DOMINGO, in his capacity as Deputy Ombudsman for Luzon and PC/INP/CIS, respondents. 1990 Nov 21 En Banc G.R. No. 90591 DECISION

GRIO-AQUINO, J.: By this petition for certiorari and prohibition Governor Amor D. Deloso of Zambales seeks to stop respondent Manuel C. Domingo, Deputy Ombudsman for Luzon, from conducting a preliminary investigation of the charge against him of multiple murder in IBP Case No. OSP-88-01770, entitled "PC/INP/CIS vs. Governor Amor Deloso," on the grounds that: 1. The Ombudsman has no jurisdiction to investigate the murder charge against the petitioner for its jurisdiction is confined to the investigation only of acts or omissions that are connected with the performance of his duties as governor; and 2. For the same reason, the Tanodbayan (Special Prosecutor) has no jurisdiction to prosecute the murder case against the petitioner. Upon receipt of the petition, the Court issued a temporary restraining order on November 7, 1989 (p. 49, Rollo). The case began in the evening of April 22, 1988, when Governor Deloso attended a basketball victory party in Cabangan, Zambales. From the party, he proceeded to a pre-wedding celebration in Danacbunga, Botolan, Zambales. He left Danacbunga at 1:30 A.M., April 23, 1988, on board his service car, and accompanied by his security force of military/police/civilian escorts on board two other motor vehicles. While travelling on the barangay road a few kilometers from the venue of the pre-wedding celebration, the convoy of three (3) motor vehicles, with the governor's car in the middle, was allegedly ambushed. Governor Deloso jumped out of his car and took cover behind it. During a lull in the shooting, he was allegedly rushed home by his official staff. Later, he learned that three supposed ambushers Patrolman Alberto Dullas, Jr., Don Dullas, and Edgar Vinco, Jr. were killed. His own group suffered no casualties. Based, however, on the testimonies of eyewitnesses, the PC/INP/CIS investigators reported that the Governor's group was not ambushed, but was the ambusher. The report stated: "This case was prefaced by the report of Governor Amor Deloso of Zambales that on the morning of April 23, 1988, at about 1:30 o'clock in the morning, he and his escorts were ambushed by the group of Pat. Alberto Dullas, Jr. along the Provincial Road of Danacbunga, Botolan, Zambales. However, in the course of the investigation, it was established, through the testimonies of eyewitnesses, that it was the group of Pat. Dullas,

Don Dullas and Edgar Vinco, Jr., then riding in a Toyota Corolla car with Plate No. CAG 419, who were ambushed by the group of Governor Deloso and his escorts, numbering more or less fifteen (15). Initial witnesses positively identified the military/police escorts of Governor Deloso as CIC Pacifico Uy, CIC Leonito Bandala PC, Cpl Cesar Madoh PC, Cpl Elpidio Manding PC, Pat Pedro Dolojan INP and Pat Florante Dimaguibo INP. The above-named escorts were already charged of Multiple Murder before the Regional Staff Judge Advocate (RSJA), Regional Command (RECOM) No. 3, on May 5, 1988, pursuant to PD 1850. Said witnesses further identified the civilian escorts/companions of Governor Deloso at the time of the incident as Eto Epan, Dennis Reyes, Arthur Menes and Jaime Detona, et al., who were, likewise, charged of the same offense before the Office of the Provincial Fiscal of Zambales on May 6, 1988, docketed under I.S. No. 88-100-1. "Follow-up investigation of this case further established the identities of the other military/police escorts of Governor Deloso who were also implicated in the said shooting incident, namely: Pat Warlito Quinto, Mario Dial, Jr., Crisostomo Diomino, Jr., Sarito Dedicatoria, Ernesto Isidoro, Delfin Deliquina, Ramon Pangilinan, Alex de Leon and Carlos Yabut. Consequently, these personalities had already been included as respondents in the original complaint earlier filed with RSJA, Recom 3, on June 27, 1988.

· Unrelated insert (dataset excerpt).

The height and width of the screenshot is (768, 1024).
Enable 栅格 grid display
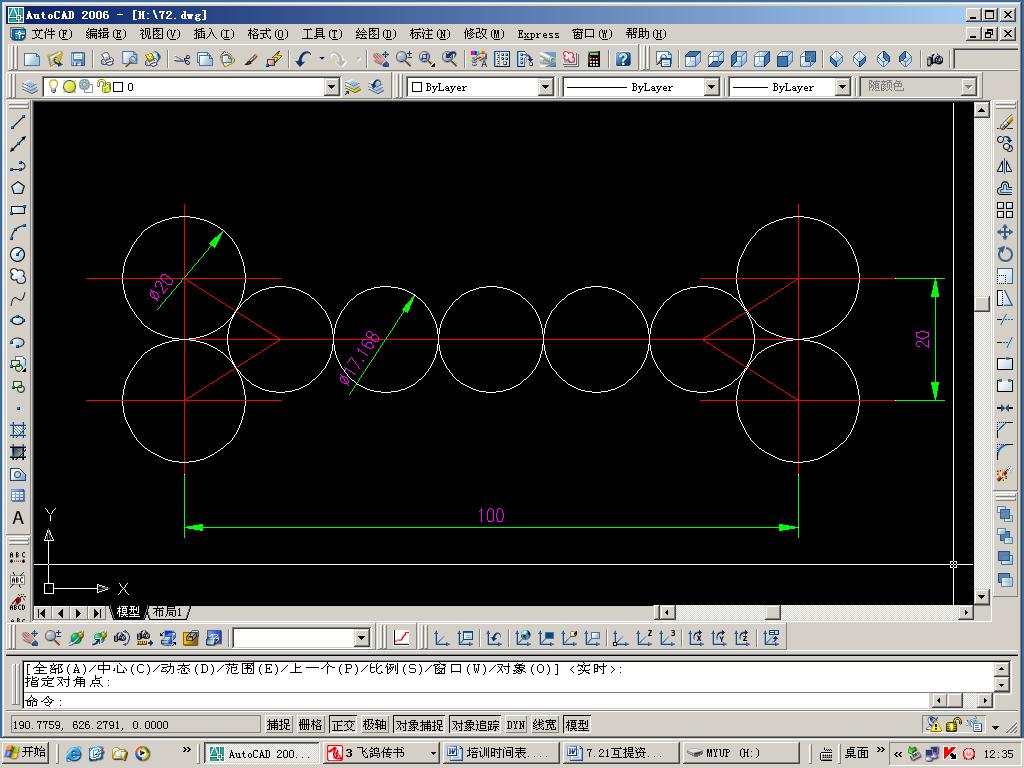coord(311,725)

"Relevantly, the testimonies of additional witnesses, particularly those of the spouses Honorio and Araceli Dullas strongly inculpated Governor Amor Deloso of Zambales in the commission of the crime. On the other hand, Governor Deloso, when invited to give his version of the incident, opted instead in submitting a nineteen (19) page photocopy of his letter dated May 30, 1988 to Justice Secretary Sedfrey Ordonez." (pp. 63-64, Rollo.) The military servicemen in the Governor's security force were charged with murder in the Judge Advocate General's Office, while his civilian security men were investigated by the Provincial Fiscal of Zambales. The Governor was charged with multiple murder before the Special Prosecutor, Raul M. Gonzales, who, without a referral from the Ombudsman, supposedly handpicked prosecutor Juan Templonuevo to conduct the preliminary investigation of the case. On February 20, 1989, Governor Deloso filed a motion to dismiss the case on the grounds that: 1) The Office of the Special Prosecutor has no jurisdiction over the subject matter of the case; 2) The said office is without authority to conduct the preliminary investigation of the case; and 3) The preliminary investigation of Governor Deloso was prohibited by law in view of the Barangay Elections scheduled on 28 March 1989. Albeit reluctantly, it may be imagined, Special Prosecutor Gonzales referred the case to the Ombudsman for preliminary investigation. On June 19, 1989, respondent Manuel C. Domingo, Deputy Ombudsman for Luzon, issued an order denying Governor Deloso's motion to dismiss because

"the Constitution empowers the Ombudsman to investigate any act or omission of any public official . . . without any qualification that said act or omission must have been committed or incurred in relation to his office." (p. 8, Rollo) After the denial of his motion for reconsideration, Governor Deloso filed this petition for certiorari, reiterating the grounds of his motion to dismiss. After careful consideration, the Court finds the petition to be without merit. Sections 12 and 13, Article XI of the 1987 Constitution provide: "SEC. 12. The Ombudsman and his deputies, as protectors of the people, shall act promptly on complaints filed in any form or manner against public officials or employees of the government, or any subdivision, agency or instrumentality thereof, including government-owned or controlled corporations, and shall, in appropriate cases, notify the complainants of the action taken and the result thereof." "SEC. 13. The office of the Ombudsman shall have the following powers, functions, and duties:

"(1) investigate on its own, or on complaint by any person, any act or omission of any public official, employees, office or agency, when such act or omission appears to be illegal, unjust, improper, or inefficient. "xxx xxx xxx"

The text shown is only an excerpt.